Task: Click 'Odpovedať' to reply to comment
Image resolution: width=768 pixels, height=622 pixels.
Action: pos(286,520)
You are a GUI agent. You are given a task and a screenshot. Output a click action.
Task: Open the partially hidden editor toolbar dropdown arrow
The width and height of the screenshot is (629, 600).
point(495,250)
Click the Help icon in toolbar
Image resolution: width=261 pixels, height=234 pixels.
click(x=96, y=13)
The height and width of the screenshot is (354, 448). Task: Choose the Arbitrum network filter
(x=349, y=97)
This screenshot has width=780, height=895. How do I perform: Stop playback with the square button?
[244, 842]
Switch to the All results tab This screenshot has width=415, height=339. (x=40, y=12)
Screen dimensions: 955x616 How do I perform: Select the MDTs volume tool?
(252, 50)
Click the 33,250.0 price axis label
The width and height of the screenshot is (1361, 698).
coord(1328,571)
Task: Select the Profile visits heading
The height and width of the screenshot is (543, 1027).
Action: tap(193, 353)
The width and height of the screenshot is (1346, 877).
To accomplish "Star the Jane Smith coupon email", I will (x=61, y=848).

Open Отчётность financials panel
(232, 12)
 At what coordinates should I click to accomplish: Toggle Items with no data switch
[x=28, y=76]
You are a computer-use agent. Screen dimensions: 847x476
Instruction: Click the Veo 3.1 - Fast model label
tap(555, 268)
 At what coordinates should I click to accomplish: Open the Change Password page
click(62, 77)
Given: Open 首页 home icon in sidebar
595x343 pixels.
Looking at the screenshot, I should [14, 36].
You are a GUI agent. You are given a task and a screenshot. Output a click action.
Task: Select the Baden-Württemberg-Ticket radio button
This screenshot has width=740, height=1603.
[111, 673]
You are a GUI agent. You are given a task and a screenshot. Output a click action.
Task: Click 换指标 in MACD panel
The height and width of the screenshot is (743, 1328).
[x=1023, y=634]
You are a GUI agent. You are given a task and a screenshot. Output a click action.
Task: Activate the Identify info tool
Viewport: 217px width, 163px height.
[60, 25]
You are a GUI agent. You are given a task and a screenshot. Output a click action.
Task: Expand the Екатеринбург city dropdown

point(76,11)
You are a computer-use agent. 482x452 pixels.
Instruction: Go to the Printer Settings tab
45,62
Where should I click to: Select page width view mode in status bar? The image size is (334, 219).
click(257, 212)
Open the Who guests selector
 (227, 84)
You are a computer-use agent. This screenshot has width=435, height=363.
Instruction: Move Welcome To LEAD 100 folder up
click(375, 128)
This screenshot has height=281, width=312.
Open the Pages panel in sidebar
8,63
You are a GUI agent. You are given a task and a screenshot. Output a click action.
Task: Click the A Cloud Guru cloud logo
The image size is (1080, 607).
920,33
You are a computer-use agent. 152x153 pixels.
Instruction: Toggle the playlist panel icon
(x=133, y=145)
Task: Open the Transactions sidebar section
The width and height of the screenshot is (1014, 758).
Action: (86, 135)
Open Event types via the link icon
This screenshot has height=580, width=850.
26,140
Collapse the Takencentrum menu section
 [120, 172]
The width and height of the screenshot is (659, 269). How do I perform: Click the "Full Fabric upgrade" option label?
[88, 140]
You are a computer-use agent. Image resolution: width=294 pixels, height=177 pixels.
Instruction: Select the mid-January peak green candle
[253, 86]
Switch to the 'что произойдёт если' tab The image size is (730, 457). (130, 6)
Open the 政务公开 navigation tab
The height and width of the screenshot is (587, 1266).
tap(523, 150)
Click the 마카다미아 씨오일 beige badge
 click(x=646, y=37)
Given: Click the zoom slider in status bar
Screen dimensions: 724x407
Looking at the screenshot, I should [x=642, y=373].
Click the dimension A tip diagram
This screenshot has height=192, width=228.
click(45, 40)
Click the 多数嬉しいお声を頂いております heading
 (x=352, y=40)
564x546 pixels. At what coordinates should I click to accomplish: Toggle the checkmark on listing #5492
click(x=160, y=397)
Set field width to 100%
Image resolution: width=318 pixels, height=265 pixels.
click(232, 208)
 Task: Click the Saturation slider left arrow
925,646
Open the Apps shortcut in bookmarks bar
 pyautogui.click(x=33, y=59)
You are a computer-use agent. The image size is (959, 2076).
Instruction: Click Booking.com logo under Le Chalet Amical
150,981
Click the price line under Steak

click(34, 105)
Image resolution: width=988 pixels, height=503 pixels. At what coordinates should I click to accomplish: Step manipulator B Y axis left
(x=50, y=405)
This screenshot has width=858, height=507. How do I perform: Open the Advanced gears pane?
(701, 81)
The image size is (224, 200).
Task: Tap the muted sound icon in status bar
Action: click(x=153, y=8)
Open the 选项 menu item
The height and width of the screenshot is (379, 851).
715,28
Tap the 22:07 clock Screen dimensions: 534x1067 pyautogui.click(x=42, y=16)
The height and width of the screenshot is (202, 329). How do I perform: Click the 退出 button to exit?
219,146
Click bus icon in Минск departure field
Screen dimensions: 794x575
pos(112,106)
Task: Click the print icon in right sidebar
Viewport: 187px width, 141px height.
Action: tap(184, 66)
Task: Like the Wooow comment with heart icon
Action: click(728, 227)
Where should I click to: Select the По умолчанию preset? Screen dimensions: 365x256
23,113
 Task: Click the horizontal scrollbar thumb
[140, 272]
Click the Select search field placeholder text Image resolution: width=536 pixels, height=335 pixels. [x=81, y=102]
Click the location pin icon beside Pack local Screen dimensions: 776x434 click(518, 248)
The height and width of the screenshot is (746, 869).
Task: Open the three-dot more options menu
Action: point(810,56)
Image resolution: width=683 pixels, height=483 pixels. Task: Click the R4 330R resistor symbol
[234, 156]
------------------------
_Task requirements:_
Only the lines from the beginning of the data above through the line containing "Task: Open the partially" should be repeated, exactly as they appear.

_Expected output:_
Task: Click 'Odpovedať' to reply to comment
Image resolution: width=768 pixels, height=622 pixels.
Action: pos(286,520)
You are a GUI agent. You are given a task and a screenshot. Output a click action.
Task: Open the partially hidden editor toolbar dropdown arrow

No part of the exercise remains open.